The high performance SQL authentication modules are designed to replace the commonly-used mod_auth_mysql and mod_auth_pgsql. With their highly optimized architectures, our Proxigence variants are much better than their standard counterparts, -without- requiring large amounts of memory or relying on client-side technologies. Please note that for the sake of simplicity in the discussion below, we refer to only the MySQL version of our high performance authentication module. However, there is an equivalent version for PostgreSQL as well, with the same optimizations and drop-in compatibility.
mod_auth_mysql is one of the more commonly used of the standard Apache authentication and authorization modules. It is especially useful for high-traffic sites that are setup in a load-balanced cluster. In such a configuration, it is often much easier to manage a single database repository of username, password, and authorization group data rather than maintaining and synchronizing multiple password stores on each individual cluster node.
However, even with optimal tunings for relevant MySQL runtime parameters (i.e. allowed connections/threads, cache sizes), the MySQL database overhead can be considerable for heavily trafficked members areas. This is particularly true for situations where the MySQL authentication database resides on a separate machine from the web servers -- e.g. TCP/network overhead as well as SQL overhead. Under heavy conditions, these constraints can even cause mod_auth_mysql to become the performance bottleneck for a web sites' throughput. Many webmasters, for example, have encountered situations where MySQL cannot handle all the simultaneous authentication requests (i.e. capped out) and effectively drops some of them. This results in a client browser experience where authentication doesn't work, repetitive 401 responses are sent, the grey user/pass dialog box is popped up repeatedly even after a user/pass are given for a particular realm, or broken images/content are returned.
Designed to address these performance issues, our high performance MySQL auth module (mod_auth_hiperf_mysql) achieves much better performance from its highly optimized code base, -without- hogging memory or using cookies or similar, client-side techniques. Under real world tests, mod_auth_hiperf_mysql is typically 1-2 orders of magnitude (i.e. 10-100 times) faster than the standard mod_auth_mysql. This dramatically exceeds gains from well-known speedups, such as database tuning or connection pooling. In addition to the huge improvements in authentication/authorization throughput so that it no longer is a performance bottleneck, mod_auth_hiperf_mysql also significantly reduces the load on the MySQL database so that it can be better used for dynamic, content-related activity.

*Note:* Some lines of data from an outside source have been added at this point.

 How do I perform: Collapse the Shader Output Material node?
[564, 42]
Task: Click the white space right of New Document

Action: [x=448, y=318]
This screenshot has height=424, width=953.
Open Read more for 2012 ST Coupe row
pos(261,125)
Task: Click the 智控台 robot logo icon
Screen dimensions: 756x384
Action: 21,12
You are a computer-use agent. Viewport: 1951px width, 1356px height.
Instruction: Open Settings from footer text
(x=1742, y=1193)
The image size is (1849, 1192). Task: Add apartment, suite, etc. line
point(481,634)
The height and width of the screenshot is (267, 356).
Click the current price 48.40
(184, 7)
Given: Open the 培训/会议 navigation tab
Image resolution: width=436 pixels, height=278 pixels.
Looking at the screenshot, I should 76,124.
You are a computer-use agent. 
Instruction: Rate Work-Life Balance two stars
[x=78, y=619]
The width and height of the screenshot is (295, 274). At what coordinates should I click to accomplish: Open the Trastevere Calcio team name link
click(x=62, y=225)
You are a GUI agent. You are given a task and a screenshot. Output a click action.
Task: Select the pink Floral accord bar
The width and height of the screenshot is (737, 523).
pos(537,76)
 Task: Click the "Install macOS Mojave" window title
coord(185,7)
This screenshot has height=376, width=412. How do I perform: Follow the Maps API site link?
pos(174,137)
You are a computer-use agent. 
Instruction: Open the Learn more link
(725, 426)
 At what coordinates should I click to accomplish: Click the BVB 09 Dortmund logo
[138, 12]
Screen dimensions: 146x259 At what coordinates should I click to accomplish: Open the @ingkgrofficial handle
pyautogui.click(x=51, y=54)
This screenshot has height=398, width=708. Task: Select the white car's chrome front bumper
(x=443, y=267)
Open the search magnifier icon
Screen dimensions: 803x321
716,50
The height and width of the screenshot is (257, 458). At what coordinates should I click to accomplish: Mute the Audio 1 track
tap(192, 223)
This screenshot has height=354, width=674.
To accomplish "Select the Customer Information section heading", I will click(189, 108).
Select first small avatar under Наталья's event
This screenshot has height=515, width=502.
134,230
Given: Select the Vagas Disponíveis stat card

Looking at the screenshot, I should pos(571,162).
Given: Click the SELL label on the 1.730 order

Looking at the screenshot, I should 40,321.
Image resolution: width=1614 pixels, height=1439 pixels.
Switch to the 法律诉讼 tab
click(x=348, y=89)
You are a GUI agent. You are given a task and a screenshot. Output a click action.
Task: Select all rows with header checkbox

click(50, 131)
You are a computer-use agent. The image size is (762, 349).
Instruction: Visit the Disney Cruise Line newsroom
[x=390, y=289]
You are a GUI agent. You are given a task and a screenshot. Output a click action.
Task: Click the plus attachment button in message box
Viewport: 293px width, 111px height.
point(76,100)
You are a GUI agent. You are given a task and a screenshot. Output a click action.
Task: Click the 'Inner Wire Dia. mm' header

The HiPerf MySQL authentication module is fully compliant with Apache and HTTP standards for authentication and authorization. And, in addition to simple username/password setups, the module includes support for multiple authentication realms per domain and authorization groups. The HiPerf MySQL module is drop-in compatible with the standard versions it is designed to replace -- requiring no changes to the existing setups for members tables, Apache configuration, or load-balanced domain clusters.
The high performance MySQL auth module requires a UNIX-based, Apache server configured with dynamic shared object support (i.e. DSO, mod_so.c). The software is compatible with all Apache 2.x releases, and mod_auth_hiperf_mysql has been deployed successfully on many UNIX variants (i.e. Linux, FreeBSD, Solaris, MacOSX) in both 32bit and 64bit flavors. The module is not currently available for WIN32 versions of Apache. Of course, the software module also requires money.